Extracted text section start

In the short term, the protocol governance committee a.k.a. [Service Committee](https://github.com/onflow/service-account), will manually set the surge factor using the existing governance transaction: [set_tx_fee_surge_factor.cdc](https://github.com/onflow/flow-core-contracts/blob/master/transactions/FlowServiceAccount/set_tx_fee_surge_factor.cdc)

Manual updates will be based on observed network activity and follow a transparent, spreadsheet-backed model that maps current utilization (measured in Computation Units per Second, or CU/s) to a recommended surge factor using the piecewise curve described earlier.

Manual adjustments will be infrequent however, if the network changes are frequent, surge charges may be more frequent. Updates will be published with clear rationale to ensure ecosystem readiness across wallets, apps, and users.

While updates will generally be infrequent, they may occur without warning and with little to no lead time in response to sudden increases in network utilization, in order to protect network performance and reliability. Conversely, reductions in the surge factor will be more measured and deliberate, minimizing volatility and maintaining a stable fee environment. This asymmetric approach enables the network to react swiftly to congestion while preserving predictability for developers, wallets, and users.

Manual updates are also intentional in this early phase to help us observe how the ecosystem reacts to surge pricing changes in practice. Once encoded on-chain, algorithms are harder to revise without coordination and upgrade overhead. With human-in-the-loop governance, we have the flexibility to experiment and iterate by adjusting parameters, curve shapes, and thresholds based on real usage patterns and developer feedback. This exploratory period will help surface key heuristics and inform the design of a more robust and automated on-chain surge pricing algorithm in the future.

#### 3.1 Operational Process

The following steps will govern how surge adjustments are handled during the manual phase:

1. **Continuous Monitoring**

The network will be monitored for average CU/s, calculated over hourly intervals. This metric serves as the primary signal of execution load.

Extracted text section end
Information shown section start

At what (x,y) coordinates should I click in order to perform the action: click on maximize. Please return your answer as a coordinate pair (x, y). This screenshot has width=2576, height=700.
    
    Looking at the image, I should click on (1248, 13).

Information shown section end

What you have to do: Repeat the surge pricing text above word for word, from "Manual updates will" to "curve described earlier.".

Result of the exercise:
Manual updates will be based on observed network activity and follow a transparent, spreadsheet-backed model that maps current utilization (measured in Computation Units per Second, or CU/s) to a recommended surge factor using the piecewise curve described earlier.